Conclusions
Our study confirms NCF2, S100A9, and SELL as diagnostic biomarkers associated with immune response and oxidative stress in CKD, suggesting their potential as novel targets for CKD diagnosis and treatment.
Methods
The characteristics of differentially expressed genes (DEGs) in CKD patients were analyzed using Gene Expression Omnibus (GEO) database, and genes related to oxidative stress were retrieved from the Genecard database. Subsequently, a comprehensive approach was applied, including immune infiltration analysis, weighted gene co-expression network analysis (WGCNA) and protein-protein interaction (PPI) network analysis, to identify hub genes among differentially expressed immune-related oxidative stress genes (DEIOSGs).
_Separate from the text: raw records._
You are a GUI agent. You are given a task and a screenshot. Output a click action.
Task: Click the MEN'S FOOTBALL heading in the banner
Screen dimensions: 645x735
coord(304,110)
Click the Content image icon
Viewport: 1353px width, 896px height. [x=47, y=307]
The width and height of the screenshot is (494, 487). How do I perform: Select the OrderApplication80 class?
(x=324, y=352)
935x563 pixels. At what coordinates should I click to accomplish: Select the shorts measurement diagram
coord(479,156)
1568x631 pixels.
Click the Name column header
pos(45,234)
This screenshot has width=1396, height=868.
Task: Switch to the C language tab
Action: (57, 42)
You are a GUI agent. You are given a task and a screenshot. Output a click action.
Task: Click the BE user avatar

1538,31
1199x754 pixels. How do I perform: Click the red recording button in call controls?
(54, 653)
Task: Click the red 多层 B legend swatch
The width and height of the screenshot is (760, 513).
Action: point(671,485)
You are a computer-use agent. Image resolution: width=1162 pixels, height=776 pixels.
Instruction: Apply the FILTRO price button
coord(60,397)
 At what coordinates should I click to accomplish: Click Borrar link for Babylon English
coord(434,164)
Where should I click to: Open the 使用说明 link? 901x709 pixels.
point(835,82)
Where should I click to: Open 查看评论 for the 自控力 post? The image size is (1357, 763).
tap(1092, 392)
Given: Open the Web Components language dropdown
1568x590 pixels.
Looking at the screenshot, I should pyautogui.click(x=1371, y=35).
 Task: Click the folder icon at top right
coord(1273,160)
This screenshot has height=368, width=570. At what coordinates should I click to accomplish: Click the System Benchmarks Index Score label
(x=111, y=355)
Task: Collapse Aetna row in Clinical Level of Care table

Validation of hub genes was performed using an external data set, and diagnostic potential capability was evaluated through receiver operating curve (ROC) analysis. In animal experiments, the expression of hub genes in CKD was confirmed by inducing a CKD model through a 5/6 nephrectomy procedure. Finally, the relationship between these hub genes and clinical characteristics were assessed using the Nephroseq v5 database.
Results
29 DEIOSGs were identified by comprehensive bioinformatics analysis. PPI analysis screened the hub genes NCF2, S100A9, and SELL. ROC analysis demonstrated excellent diagnostic efficacy. Further validation from other databases and animal experiments confirmed a substantial upregulation in the expression of hub genes in CKD. Additionally, clinical correlation analysis established a clear link between hub gene expression and renal function deterioration. Conclusions: Our study confirms NCF2, S100A9, and SELL as diagnostic biomarkers associated with immune response and oxidative stress in CKD, suggesting their potential as novel targets for CKD diagnosis and treatment.